In February 1908, Taquet began his first solo collecting trip. On April 14, he discovered the Jeju cherry tree, and was the first to report it to the European academic world. In 1912, Taquet sent a sample of the cherry tree ('specimen 4638') to Bernhard Adalbert Emil Koehne of the University of Berlin, Germany. In the original description, it is written that 'specimen 4638' was found at a point of 600 meters in Quelpaert (Jeju Island), Hoatien (currently Seogwipo Sinrye-ri) (Quelpaert, Hoatien, 600m).
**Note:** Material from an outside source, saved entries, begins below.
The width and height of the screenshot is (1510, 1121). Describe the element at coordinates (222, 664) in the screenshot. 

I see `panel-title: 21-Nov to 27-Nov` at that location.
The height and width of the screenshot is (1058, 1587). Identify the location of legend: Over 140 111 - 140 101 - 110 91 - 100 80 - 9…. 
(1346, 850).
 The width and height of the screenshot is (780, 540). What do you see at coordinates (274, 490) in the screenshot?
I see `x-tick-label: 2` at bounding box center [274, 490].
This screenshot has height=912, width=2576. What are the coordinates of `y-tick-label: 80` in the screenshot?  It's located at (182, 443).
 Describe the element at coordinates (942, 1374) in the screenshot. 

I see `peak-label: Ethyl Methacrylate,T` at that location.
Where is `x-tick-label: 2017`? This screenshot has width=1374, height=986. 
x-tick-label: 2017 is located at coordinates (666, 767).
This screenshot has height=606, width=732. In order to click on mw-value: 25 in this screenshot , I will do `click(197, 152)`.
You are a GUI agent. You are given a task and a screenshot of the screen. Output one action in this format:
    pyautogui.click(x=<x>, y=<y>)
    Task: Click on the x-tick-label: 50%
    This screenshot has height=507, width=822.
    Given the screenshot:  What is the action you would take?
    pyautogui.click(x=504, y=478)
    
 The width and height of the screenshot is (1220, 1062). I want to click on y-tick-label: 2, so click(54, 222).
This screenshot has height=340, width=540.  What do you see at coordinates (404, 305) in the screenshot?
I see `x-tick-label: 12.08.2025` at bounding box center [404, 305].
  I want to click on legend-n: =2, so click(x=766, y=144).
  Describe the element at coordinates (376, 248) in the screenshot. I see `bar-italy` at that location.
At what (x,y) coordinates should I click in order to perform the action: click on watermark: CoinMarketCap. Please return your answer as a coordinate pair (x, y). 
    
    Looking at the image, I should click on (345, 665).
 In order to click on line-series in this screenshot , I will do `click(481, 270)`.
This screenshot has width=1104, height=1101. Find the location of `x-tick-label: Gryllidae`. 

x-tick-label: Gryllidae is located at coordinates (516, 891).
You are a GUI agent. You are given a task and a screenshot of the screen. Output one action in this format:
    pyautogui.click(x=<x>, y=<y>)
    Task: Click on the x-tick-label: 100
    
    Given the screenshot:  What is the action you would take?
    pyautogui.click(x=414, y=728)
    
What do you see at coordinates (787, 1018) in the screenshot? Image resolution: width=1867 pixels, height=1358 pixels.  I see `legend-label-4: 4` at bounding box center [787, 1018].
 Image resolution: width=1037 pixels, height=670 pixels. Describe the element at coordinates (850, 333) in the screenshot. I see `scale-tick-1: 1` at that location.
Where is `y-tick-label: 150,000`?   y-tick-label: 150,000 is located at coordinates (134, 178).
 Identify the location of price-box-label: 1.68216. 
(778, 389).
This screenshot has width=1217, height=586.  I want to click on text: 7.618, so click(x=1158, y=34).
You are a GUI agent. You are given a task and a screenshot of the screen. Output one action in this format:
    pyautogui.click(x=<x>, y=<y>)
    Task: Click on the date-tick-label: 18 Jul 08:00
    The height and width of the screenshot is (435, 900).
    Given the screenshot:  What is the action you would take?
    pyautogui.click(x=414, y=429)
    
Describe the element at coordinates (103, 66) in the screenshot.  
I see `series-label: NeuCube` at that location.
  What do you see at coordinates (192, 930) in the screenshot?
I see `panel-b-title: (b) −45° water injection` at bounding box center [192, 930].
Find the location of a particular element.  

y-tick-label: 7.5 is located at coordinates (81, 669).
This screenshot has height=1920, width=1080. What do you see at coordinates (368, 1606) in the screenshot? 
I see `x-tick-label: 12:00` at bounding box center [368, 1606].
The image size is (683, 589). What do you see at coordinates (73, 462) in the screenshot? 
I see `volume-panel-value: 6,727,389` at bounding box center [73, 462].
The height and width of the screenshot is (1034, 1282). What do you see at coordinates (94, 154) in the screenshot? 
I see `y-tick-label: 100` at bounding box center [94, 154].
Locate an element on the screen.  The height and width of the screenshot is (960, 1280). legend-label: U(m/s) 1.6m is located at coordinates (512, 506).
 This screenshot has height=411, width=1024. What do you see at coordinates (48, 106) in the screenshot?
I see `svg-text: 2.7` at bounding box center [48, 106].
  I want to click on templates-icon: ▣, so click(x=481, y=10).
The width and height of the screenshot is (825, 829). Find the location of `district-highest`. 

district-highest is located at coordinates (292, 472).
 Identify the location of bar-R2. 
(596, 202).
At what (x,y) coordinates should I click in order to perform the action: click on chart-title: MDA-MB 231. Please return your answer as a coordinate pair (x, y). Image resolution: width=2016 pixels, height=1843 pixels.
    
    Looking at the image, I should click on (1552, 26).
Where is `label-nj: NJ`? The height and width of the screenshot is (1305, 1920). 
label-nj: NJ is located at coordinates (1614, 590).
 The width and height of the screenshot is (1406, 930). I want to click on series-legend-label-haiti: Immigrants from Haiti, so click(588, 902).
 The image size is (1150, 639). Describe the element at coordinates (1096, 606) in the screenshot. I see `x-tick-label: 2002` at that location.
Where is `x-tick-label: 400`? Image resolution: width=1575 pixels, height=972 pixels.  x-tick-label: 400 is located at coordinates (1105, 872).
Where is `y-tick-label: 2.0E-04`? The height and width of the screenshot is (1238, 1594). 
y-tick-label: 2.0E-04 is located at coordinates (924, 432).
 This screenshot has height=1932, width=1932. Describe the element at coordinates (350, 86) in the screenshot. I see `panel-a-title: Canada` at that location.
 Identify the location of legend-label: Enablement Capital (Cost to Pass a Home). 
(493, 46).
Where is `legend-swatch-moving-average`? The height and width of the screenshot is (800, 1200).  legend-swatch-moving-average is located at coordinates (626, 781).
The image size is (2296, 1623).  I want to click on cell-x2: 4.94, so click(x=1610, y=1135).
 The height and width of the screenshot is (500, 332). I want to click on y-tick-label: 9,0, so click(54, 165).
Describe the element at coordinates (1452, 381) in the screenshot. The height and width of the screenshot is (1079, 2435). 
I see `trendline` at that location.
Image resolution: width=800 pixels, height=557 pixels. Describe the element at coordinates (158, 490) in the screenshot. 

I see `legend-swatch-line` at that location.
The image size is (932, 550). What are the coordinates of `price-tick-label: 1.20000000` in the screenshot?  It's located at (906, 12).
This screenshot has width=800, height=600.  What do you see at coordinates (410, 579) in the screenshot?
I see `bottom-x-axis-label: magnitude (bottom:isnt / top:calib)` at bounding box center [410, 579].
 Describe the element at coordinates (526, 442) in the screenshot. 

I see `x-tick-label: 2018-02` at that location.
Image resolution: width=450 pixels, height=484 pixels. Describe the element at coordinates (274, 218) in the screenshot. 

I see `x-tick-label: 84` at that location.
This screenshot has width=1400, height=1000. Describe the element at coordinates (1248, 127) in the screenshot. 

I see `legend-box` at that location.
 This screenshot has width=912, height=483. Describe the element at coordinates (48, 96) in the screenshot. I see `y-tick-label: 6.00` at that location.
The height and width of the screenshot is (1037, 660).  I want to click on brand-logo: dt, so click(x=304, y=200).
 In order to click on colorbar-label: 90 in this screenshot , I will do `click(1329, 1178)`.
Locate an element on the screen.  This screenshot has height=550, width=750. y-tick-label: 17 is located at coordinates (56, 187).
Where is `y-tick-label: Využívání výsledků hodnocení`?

It is generally accepted that the place of discovery was behind Gwaneumsa Temple on the northern side of Hallasan.

Taquet's last known collecting trip was in 1913, which occurred in Mokpo and Incheon. Overall, the 7,047 plant specimens Taquet collected were mostly sent to the Royal Botanic Garden Edinburgh herbarium (more than 3,000 pieces), the National Museum of Natural History in Paris, Kyoto University, and the University of Tokyo. Many of Taquet's plant collections were delivered to the University of Tokyo in Japan through the Japanese botanist Takenoshin Nakai.

=== Planting and seed distribution ===
In 1911, Taquet received a small number of Wenzhou tangerine plants from Japan. He planted them around Jeju Island. This was the start of greater scale citrus cultivation in the region.

The plants and seeds collected by Taquet were sent all over the world, and he was specifically responsible for introducing many species of woody plants to the west.